Hello, first post here!

I started my PhD this year and so far it's been a mixture of severe anxiety and some success.

The good - I have started working on some of my boss's ideas and managed to get results that I will submit to a conference soon. I am studying in Europe, so I have a MSc already, and some previous research experience essentially through Master's Thesis and internship, so getting something publishable in the first year is not uncommon.

The bad - I have had many periods of severe anxiety (I am on therapy for lifelong problems of general anxiety) related to my research, how much my boss likes me, how I compare to others, etc. I often feel paralyzed and lose all my hope in being a reference in the field.

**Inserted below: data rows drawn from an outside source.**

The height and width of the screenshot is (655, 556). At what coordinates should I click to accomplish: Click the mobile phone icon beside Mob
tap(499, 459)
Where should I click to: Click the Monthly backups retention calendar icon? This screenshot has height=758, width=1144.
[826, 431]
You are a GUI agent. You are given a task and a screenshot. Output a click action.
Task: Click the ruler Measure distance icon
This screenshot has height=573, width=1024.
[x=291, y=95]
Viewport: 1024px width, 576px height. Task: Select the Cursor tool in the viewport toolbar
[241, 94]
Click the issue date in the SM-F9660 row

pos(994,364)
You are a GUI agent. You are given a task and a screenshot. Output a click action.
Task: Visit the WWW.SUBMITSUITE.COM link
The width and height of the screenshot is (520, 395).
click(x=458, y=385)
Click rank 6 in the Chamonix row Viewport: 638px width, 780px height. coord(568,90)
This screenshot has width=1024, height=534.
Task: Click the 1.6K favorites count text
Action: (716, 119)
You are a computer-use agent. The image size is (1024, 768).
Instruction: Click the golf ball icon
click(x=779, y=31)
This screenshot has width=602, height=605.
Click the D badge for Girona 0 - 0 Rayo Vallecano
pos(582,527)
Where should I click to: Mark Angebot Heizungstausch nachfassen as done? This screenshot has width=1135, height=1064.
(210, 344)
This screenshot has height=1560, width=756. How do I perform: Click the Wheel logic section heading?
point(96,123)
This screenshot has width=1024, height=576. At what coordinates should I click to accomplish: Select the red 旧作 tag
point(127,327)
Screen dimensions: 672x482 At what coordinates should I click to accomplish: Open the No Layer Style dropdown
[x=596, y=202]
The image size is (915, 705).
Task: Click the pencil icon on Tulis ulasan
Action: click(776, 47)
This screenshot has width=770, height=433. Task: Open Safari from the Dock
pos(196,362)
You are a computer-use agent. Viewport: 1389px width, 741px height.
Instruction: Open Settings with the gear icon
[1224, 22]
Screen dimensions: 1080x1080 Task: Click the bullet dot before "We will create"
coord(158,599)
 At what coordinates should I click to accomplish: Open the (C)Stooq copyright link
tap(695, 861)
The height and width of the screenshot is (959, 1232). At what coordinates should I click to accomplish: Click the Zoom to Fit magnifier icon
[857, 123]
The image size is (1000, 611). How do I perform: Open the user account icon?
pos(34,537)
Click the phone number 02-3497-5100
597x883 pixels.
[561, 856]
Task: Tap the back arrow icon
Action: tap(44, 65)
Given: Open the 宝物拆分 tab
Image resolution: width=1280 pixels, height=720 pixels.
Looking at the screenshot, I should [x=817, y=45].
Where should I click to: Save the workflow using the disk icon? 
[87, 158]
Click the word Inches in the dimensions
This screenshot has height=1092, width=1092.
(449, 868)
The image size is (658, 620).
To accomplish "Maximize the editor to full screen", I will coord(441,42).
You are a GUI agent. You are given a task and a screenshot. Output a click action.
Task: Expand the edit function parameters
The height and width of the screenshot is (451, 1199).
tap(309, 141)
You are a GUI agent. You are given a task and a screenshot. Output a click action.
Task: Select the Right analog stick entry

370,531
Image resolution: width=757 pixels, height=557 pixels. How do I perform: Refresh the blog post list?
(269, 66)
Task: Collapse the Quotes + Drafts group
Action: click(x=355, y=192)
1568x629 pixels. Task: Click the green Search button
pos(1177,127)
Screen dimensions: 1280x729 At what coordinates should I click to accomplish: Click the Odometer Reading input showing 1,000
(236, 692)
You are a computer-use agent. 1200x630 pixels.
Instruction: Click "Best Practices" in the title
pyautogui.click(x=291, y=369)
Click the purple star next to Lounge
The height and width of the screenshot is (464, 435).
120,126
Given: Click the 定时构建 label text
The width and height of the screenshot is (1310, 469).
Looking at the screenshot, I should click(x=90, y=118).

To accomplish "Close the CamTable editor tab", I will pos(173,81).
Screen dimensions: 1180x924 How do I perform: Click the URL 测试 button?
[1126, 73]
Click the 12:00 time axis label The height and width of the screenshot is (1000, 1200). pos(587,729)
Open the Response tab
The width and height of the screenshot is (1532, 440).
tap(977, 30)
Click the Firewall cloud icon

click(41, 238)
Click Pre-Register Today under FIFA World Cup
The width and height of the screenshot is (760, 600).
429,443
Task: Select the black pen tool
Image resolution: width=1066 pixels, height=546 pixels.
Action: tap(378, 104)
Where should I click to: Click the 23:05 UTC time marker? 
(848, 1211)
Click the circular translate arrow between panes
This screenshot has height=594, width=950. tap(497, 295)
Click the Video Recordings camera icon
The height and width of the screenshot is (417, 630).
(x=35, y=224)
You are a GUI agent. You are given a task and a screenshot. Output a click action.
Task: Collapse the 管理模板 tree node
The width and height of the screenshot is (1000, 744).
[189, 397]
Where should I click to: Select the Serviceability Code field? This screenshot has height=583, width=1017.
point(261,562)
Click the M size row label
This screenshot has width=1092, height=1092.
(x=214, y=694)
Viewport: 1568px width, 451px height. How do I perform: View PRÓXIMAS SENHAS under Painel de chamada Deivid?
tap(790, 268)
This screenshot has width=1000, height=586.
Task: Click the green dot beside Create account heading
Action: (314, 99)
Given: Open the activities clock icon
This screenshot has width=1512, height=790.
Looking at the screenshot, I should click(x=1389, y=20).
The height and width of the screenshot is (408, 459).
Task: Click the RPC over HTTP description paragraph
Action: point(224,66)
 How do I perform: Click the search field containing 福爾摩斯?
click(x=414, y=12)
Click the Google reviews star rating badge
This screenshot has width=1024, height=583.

In intellectual terms, this PhD has been the most rewarding activity I've had since I started university, so I'm very happy with my choice. However, I'm very obsessed with being the best, or at least very very good and impress everyone around me. I often tend to get overwhelmed by this and procrastinate (I'm more of an over-worrier than a workaholic) which contributes to not achieving this high standard I set for myself. Another thing is that I tend to avoid things that I don't know well - I get anxious and avoid those papers, books, etc, even though I know that studying them would be good for me. I compare myself to others a lot and feel extremely down when they know more than me...

I sincerely apologize for the length of this post but I needed to vent out, as recent times haven't been the best... Anyone has any particular advice on how to deal with this kind of anxiety? Is it fair wanting to be extremely good in a world where everyone seems so smart? Do very successful people also experience this type of anxiety or am I doomed to failure?